Coronaimpfung bei Fünf- bis Elfjährigen trotzdem überraschend stark gefragt - Ärzte machen bewusst keinen Druck

14.01.2022 | Stand 22.09.2023, 23:15 Uhr
Eine kleine Spitze und dann schnell das Pflaster drauf: Über 1000 Dosen sind am Pfaffenhofener Impfzentrum in den vergangenen vier Wochen an Fünf- bis Elfjährige verimpft worden. Nach einem großen Ansturm zu Beginn lässt die Nachfrage inzwischen allerdings spürbar nach. −Foto: Straßer

Pfaffenhofen - Seit einem Monat können sich Fünf- bis Elfjährige gegen das Coronavirus immunisieren lassen. Für die Kleinen wurde in Reisgang ein spezielles Kinderimpfzentrum geschaffen - und die Nachfrage war gleich zu Beginn der Kampagne groß. "Zur ersten Sonderaktion sind 250 Kinder gekommen", erinnert sich Regina Brummer, Sprecherin am Landratsamt. Danach sei die Nachfrage langsam zurückgegangen. Dennoch würden immer wieder Eltern anrufen und mit ihren Kindern zum Impfzentrum kommen. "Es läuft gut dahin, alle Beteiligten sind zufrieden", ergänzt Brummer.

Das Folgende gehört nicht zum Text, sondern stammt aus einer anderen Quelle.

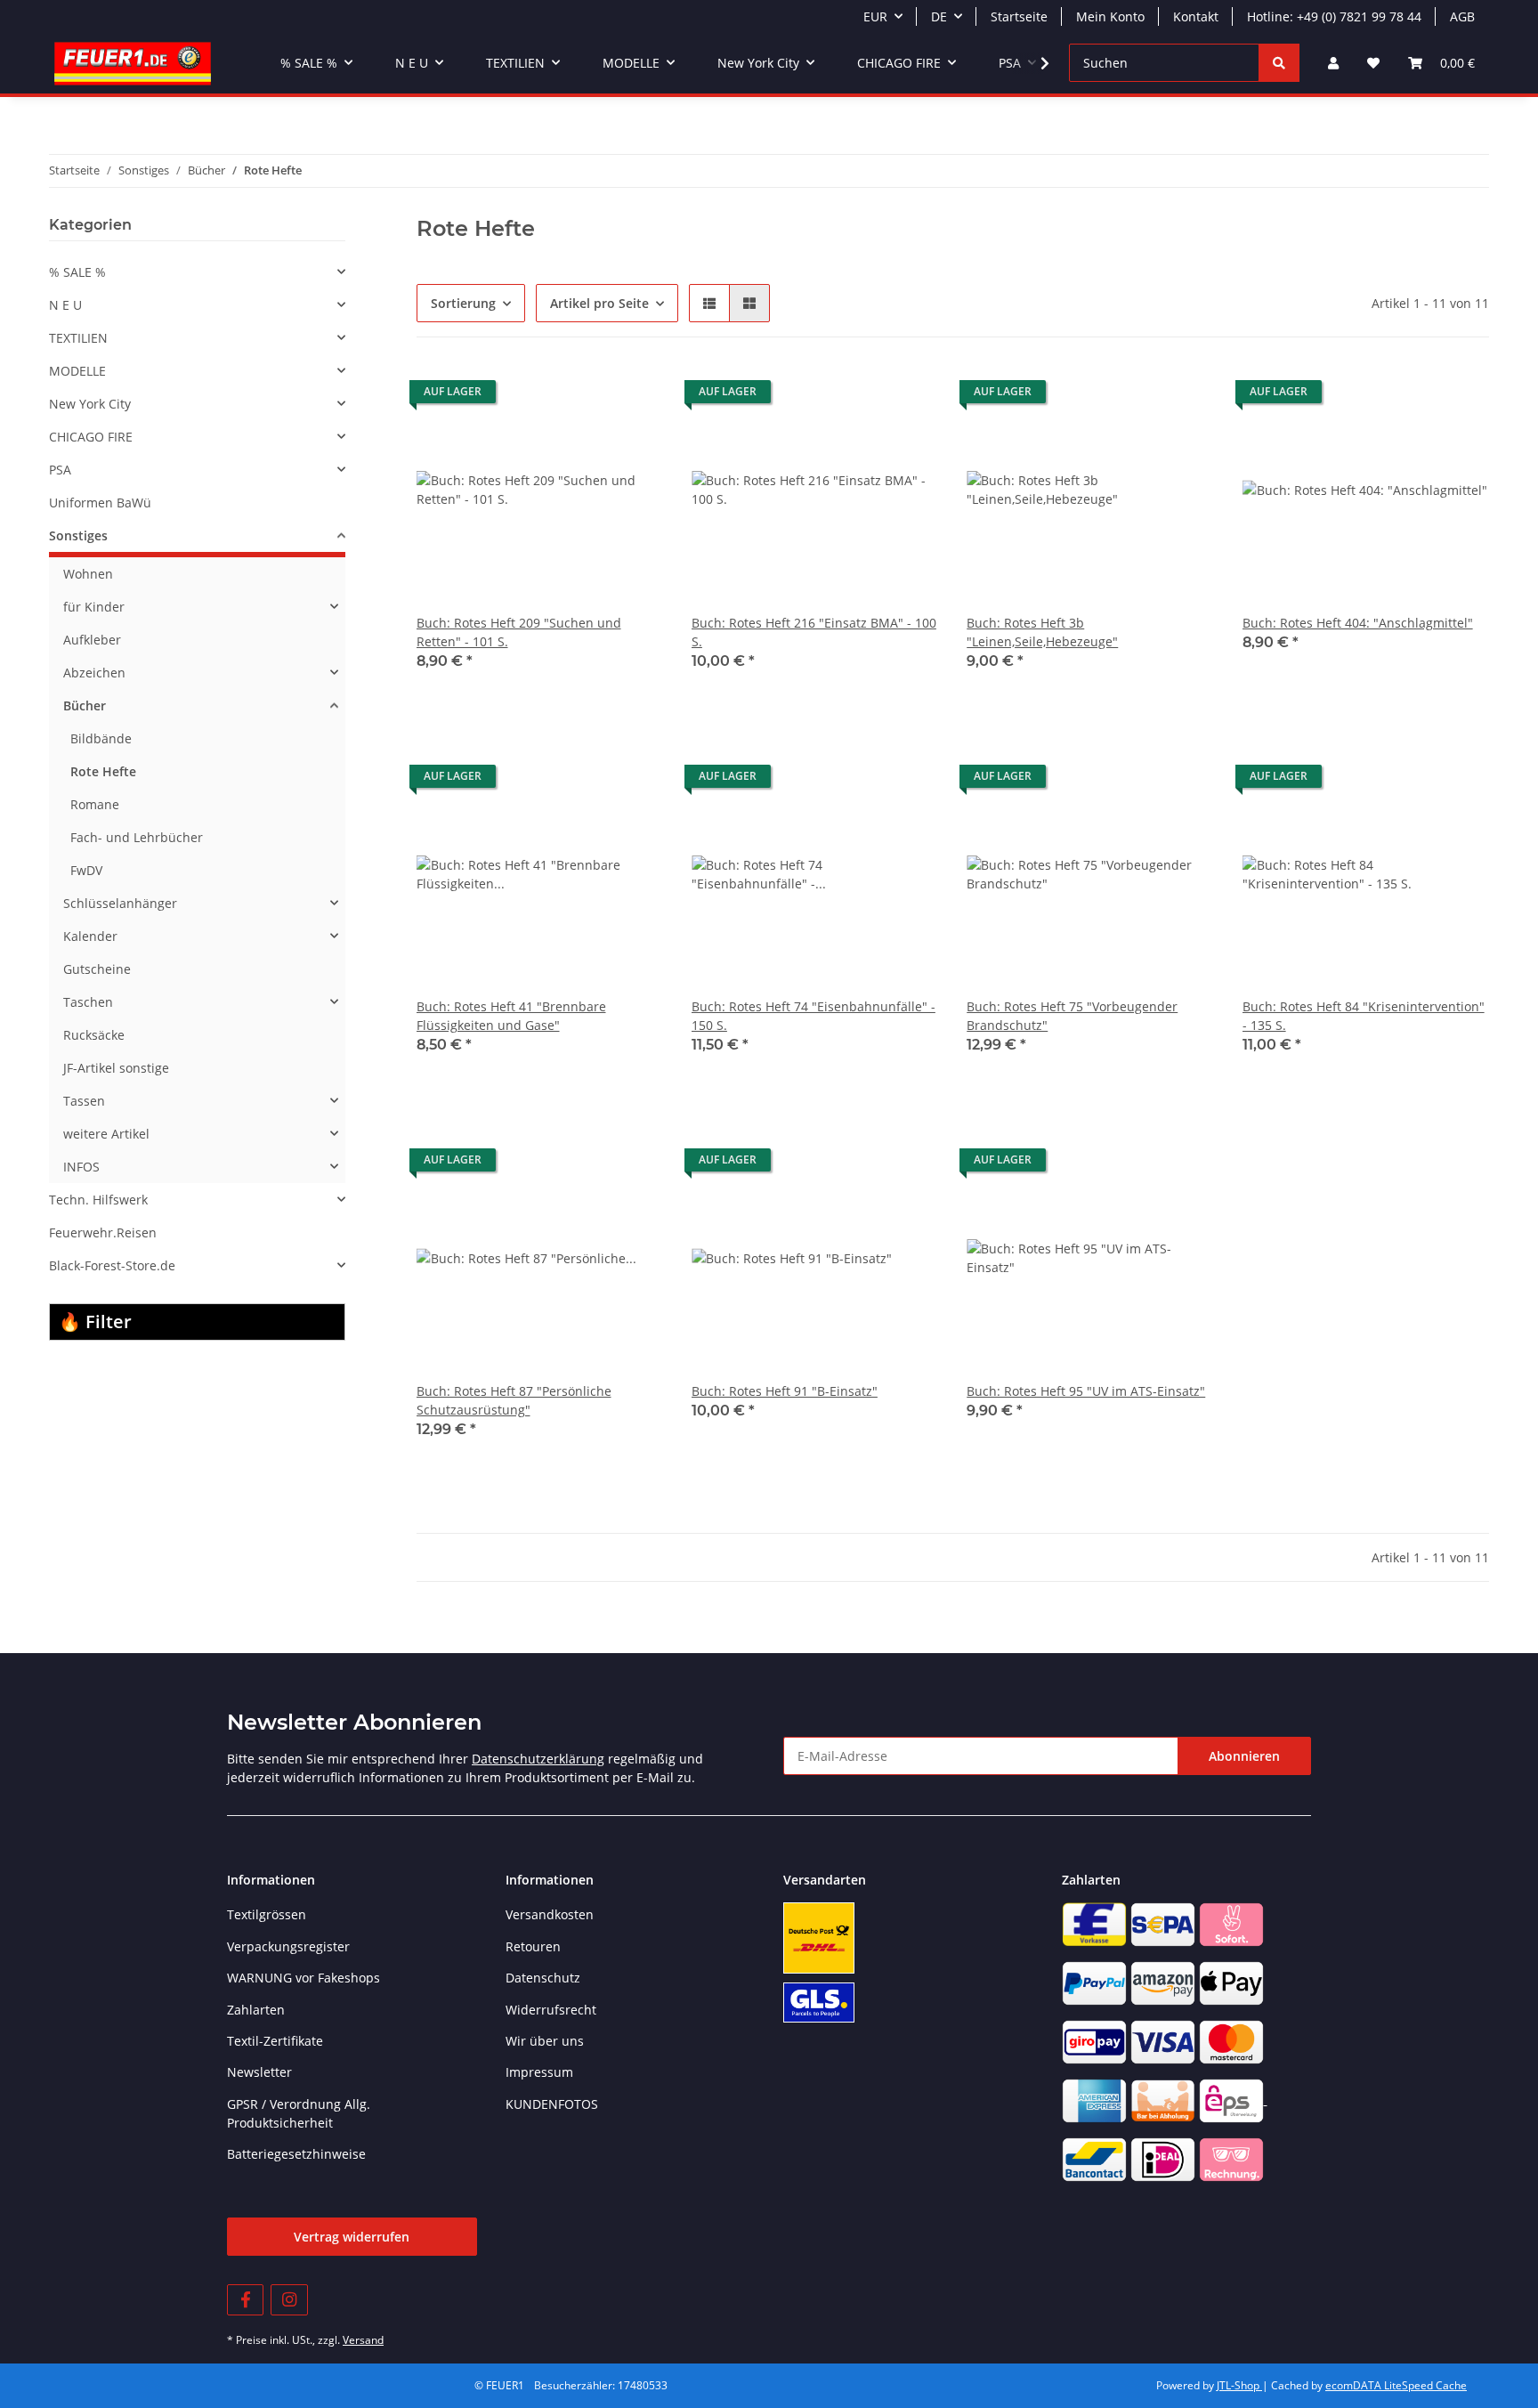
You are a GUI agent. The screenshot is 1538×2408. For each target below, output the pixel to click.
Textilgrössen (266, 1914)
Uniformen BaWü (100, 502)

Die Datenlage ist zwar undurchsichtig (siehe Kasten), trotzdem geht Brummer von etwa 800 Kindern aus, die sich bisher am Impfzentrum mindestens ein Mal immunisieren ließen. Die Nachfrage sei zwar leicht rückläufig, fügt sie an, aber zumindest gebe es bei den Kinderimpfungen so gut wie keine Probleme. Die Eltern seien meist extrem gut informiert und hätten eine klar positive Haltung zur Coronaimpfung. "Die meisten haben lange auf den Start der Kinderimpfungen hingefiebert und wollten dann sofort zum Zug kommen", berichtet Brummer. Der Vorteil: Diese Eltern haben kaum Fragen. Das Problem: Im Landkreis leben 8825 Kinder dieser Altersklasse. "Rein aufs Impfzentrum gerechnet kommen wir da auf eine Impfquote von nicht mal zehn Prozent", so Brummer. Und der Andrang ebbt ab. In den kommenden beiden Wochen sind zum Beispiel nur 60 Prozent der angebotenen Kinderimpftermine vergeben. "Wer möchte, soll einfach am Impfzentrum unter (08441) 4546-0 anrufen - jedes Kind wird zügig an die Reihe kommen", so Brummer.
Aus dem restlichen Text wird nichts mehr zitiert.